**What you have to do**
Once you have checked each line below for the word "will", give the number of lines that have it and nothing further.
Dataset extract section start
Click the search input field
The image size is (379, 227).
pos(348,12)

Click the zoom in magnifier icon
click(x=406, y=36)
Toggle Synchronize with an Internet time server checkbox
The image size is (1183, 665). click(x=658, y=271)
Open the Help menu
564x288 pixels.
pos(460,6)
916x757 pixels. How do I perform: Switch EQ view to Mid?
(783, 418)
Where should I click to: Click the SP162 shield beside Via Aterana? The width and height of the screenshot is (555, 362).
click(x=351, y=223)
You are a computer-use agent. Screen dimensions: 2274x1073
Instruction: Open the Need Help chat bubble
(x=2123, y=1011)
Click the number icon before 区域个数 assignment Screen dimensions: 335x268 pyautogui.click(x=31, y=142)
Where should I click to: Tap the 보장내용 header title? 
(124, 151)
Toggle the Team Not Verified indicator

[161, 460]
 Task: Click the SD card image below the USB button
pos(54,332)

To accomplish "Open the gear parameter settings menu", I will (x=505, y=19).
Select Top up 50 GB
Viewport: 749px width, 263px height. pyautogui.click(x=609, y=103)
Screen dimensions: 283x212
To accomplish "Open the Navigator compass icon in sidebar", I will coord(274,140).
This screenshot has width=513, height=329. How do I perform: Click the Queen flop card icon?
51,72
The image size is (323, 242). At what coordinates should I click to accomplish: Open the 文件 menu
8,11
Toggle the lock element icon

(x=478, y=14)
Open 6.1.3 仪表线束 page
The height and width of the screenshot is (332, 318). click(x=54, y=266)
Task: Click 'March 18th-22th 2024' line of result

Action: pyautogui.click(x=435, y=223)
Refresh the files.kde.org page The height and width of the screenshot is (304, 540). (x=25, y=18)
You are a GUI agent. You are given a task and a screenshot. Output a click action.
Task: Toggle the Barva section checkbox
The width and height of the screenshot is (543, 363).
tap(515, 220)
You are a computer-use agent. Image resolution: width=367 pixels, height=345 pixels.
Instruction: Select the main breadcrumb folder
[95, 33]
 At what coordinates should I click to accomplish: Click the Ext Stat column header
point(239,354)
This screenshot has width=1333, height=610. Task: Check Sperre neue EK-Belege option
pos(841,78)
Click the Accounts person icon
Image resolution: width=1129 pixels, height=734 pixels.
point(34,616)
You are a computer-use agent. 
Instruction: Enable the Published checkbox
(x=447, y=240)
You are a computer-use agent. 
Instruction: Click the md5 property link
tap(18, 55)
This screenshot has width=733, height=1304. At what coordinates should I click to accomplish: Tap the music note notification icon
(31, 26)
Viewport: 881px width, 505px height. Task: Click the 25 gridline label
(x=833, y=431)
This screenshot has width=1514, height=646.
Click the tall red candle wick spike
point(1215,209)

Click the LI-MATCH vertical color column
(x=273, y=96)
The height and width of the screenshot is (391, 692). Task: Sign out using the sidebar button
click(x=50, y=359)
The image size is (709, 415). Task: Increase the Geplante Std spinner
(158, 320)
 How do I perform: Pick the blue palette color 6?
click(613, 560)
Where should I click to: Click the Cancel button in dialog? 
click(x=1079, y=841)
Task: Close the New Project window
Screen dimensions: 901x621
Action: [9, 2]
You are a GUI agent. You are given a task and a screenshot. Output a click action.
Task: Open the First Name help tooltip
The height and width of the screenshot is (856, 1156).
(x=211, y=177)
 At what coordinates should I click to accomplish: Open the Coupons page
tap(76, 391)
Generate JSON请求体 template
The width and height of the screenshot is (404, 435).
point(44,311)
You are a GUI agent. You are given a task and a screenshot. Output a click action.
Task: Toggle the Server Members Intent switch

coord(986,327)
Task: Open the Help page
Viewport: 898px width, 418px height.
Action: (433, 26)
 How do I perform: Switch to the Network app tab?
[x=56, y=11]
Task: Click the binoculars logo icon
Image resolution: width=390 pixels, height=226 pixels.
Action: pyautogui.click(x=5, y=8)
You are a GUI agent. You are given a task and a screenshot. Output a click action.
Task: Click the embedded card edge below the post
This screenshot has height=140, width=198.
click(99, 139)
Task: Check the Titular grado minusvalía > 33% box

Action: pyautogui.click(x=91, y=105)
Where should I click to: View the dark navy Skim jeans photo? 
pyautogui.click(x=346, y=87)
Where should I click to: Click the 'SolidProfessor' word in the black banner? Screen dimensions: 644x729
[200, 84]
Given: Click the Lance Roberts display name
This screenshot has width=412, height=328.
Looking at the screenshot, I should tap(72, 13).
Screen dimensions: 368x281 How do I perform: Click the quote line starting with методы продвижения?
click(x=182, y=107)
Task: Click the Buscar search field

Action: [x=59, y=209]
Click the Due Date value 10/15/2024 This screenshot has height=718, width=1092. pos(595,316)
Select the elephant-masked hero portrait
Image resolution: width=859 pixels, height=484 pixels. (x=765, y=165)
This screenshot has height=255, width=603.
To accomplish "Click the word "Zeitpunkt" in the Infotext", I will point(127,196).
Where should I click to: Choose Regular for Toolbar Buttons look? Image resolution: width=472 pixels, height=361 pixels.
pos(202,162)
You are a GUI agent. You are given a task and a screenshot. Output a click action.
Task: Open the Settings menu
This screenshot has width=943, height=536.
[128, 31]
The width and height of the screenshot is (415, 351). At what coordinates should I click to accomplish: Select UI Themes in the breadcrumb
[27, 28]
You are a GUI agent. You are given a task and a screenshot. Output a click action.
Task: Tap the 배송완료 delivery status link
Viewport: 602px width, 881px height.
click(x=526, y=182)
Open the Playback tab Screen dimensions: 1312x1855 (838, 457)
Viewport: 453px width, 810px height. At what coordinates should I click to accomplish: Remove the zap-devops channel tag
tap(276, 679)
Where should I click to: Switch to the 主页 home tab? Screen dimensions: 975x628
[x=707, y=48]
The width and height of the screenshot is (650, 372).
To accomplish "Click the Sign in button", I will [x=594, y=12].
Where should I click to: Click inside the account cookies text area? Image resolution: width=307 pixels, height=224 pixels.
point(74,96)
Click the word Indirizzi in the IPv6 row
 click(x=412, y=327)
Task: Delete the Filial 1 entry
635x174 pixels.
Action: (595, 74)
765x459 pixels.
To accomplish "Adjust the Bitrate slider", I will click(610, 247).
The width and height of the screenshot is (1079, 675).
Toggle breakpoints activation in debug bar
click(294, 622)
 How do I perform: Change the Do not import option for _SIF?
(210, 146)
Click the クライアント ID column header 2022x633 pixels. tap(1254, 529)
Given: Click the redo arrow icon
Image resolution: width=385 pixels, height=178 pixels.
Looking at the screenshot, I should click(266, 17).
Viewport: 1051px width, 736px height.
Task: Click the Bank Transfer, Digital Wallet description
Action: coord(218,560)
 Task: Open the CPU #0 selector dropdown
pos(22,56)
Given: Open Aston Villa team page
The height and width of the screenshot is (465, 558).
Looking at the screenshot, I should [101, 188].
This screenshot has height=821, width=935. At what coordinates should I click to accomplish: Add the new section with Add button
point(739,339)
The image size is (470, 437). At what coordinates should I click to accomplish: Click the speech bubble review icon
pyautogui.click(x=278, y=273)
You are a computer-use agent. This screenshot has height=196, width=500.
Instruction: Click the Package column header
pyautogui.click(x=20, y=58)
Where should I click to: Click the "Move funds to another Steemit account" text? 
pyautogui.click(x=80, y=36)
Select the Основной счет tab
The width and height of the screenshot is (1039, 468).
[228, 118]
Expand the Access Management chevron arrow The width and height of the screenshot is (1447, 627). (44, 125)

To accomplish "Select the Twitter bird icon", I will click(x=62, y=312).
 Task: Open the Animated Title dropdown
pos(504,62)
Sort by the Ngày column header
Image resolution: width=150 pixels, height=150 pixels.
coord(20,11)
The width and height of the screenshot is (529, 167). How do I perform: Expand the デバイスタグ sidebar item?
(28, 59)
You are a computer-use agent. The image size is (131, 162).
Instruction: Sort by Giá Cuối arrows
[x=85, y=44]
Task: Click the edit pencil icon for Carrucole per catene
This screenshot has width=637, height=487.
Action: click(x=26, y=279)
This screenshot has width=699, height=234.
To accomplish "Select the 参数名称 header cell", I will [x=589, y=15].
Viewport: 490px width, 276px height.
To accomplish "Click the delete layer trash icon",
Dataset extract section end
**Exercise solution**
7